Quant à un éventuel relèvement des taux directeurs européens, qui déterminent les taux d’intérêt à court terme, le scénario n’est pas évoqué ou si peu. On s’attend tout au plus à ce que le taux de dépôt soit relevé de 10 points de base à la mi-2019. Ce qui serait de toute façon largement insuffisant pour ramener le taux interbancaire à un niveau positif. Et réduit à néant tout espoir de hausse de la rémunération des comptes d’épargne à court ou moyen terme.

Pour rentabiliser ses avoirs, l’épargnant-investisseur ne peut donc compter que sur les bourses d’actions, aux évolutions certes sinueuses et capricieuses, et sur quelques choix obligataires très bien inspirés. C’est évidemment plus facile à dire qu’à faire. Cela requiert également une certaine capacité à encaisser les hauts et bas des marchés. Nous maintenons cependant notre sélection centrée sur l’Espagne, l’Italie et le Portugal, en ne lâchant pas toutefois le frein à main, surtout sur le plan des durées. Nous les limitons à des échéances de 3 à 7 ans et, quand cela s’avère possible, en privilégiant le papier dont les taux sont liés à l’inflation. Nous avons complété nos positions obligataires avec des investissements limités en obligations des marchés émergents (principalement d’Asie), bons du Trésor américain à (très) court terme et obligations d’État polonaises.

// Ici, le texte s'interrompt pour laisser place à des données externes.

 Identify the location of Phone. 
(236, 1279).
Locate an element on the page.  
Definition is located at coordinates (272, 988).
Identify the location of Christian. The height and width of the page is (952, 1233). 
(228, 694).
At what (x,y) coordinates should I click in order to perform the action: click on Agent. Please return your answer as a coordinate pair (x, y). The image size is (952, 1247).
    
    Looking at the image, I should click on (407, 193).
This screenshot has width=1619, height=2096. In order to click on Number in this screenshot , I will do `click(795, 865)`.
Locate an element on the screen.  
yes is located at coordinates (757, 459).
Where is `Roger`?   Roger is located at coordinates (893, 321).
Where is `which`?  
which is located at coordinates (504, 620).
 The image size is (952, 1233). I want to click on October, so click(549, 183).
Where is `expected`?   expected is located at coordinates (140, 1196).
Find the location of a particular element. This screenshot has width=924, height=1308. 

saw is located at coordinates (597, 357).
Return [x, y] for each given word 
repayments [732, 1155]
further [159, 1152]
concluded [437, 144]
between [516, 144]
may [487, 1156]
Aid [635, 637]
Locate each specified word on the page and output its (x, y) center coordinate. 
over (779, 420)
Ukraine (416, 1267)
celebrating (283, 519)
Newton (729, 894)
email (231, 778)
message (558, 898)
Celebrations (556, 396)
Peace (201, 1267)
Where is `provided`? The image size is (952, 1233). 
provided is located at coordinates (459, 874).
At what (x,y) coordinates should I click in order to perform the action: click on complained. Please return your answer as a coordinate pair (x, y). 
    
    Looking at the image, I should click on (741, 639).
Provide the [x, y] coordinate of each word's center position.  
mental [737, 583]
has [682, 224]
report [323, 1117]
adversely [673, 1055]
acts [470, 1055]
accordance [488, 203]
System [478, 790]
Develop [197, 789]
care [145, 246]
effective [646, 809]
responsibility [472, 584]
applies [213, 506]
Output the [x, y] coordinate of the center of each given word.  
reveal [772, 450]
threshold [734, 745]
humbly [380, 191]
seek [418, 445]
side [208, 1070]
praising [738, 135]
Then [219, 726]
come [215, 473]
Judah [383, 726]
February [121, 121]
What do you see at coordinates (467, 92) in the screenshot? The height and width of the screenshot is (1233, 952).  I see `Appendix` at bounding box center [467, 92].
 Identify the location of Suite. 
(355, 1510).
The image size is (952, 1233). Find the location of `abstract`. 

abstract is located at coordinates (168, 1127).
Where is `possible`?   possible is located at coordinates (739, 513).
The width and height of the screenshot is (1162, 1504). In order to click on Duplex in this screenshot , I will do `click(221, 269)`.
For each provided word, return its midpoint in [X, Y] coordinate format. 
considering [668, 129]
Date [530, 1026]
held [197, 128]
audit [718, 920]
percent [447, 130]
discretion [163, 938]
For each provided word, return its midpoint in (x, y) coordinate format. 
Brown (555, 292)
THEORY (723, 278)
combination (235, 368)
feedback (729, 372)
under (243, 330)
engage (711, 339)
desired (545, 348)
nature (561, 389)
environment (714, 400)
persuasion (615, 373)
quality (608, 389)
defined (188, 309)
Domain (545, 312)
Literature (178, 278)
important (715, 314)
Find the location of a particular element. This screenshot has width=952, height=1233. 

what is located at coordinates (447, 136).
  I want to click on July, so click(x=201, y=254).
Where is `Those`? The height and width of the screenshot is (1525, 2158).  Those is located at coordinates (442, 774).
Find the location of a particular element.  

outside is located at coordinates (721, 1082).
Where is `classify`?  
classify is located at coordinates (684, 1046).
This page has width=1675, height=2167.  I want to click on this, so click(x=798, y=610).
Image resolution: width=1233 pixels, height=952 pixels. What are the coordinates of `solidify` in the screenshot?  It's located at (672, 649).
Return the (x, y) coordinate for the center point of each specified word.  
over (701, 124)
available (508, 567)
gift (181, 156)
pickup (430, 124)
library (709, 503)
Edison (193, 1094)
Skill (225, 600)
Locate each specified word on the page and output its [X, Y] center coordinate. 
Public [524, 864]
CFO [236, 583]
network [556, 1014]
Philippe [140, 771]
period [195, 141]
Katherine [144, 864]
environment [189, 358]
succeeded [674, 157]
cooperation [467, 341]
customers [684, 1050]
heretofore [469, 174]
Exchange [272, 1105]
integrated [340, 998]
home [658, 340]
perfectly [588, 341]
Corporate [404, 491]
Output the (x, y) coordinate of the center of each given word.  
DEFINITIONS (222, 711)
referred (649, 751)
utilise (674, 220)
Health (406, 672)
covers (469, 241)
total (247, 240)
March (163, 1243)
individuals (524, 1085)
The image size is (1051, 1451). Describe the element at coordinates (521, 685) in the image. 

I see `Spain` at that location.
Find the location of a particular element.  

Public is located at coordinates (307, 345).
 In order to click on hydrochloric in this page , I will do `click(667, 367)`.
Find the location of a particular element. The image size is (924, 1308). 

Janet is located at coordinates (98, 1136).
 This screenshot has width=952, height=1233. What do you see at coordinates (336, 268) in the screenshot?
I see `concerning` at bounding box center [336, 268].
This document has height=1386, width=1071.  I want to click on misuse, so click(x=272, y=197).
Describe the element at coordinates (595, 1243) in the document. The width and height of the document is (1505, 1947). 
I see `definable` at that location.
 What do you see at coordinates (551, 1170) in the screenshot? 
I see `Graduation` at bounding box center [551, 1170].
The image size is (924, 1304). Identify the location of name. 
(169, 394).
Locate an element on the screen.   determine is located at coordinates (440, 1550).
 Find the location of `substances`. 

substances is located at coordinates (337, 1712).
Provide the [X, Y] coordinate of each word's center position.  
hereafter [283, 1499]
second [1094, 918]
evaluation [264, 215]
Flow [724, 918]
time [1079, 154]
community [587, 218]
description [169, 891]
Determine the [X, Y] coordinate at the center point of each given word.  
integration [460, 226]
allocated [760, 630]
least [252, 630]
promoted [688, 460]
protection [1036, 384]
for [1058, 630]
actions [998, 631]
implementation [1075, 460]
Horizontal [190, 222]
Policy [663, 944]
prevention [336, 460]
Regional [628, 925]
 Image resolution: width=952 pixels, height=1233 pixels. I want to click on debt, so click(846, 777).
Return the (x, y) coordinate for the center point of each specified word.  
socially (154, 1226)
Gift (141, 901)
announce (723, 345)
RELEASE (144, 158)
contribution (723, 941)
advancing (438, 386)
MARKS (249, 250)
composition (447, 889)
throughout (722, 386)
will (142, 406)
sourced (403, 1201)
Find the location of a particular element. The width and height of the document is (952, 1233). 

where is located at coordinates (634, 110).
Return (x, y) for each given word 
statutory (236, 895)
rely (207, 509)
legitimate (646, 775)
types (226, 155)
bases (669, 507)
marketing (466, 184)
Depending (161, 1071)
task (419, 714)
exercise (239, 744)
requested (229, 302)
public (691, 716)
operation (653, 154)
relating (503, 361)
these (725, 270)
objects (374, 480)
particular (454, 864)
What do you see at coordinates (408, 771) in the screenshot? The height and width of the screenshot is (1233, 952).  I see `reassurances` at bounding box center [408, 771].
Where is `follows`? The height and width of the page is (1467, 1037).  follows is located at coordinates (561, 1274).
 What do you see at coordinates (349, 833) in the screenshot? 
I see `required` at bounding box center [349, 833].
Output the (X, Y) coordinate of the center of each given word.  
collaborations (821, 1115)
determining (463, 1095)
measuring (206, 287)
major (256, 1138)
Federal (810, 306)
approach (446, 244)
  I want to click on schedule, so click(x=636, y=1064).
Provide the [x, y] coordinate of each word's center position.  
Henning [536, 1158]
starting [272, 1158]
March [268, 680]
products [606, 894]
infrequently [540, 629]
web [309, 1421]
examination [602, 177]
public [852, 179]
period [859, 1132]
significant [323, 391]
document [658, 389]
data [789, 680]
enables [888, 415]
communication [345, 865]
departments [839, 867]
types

Les positions en action restent surpondérées, avec un accent sur les entreprises européennes vu leur valorisation relative plus faible. Mais nous continuons par ailleurs à renforcer sensiblement les positions américaines en nous intéressant surtout aux thèmes connus: la technologie en général et la robotique en particulier, l’eau, le life-style et last but not least la sécurité, surtout appliquée au secteur financier.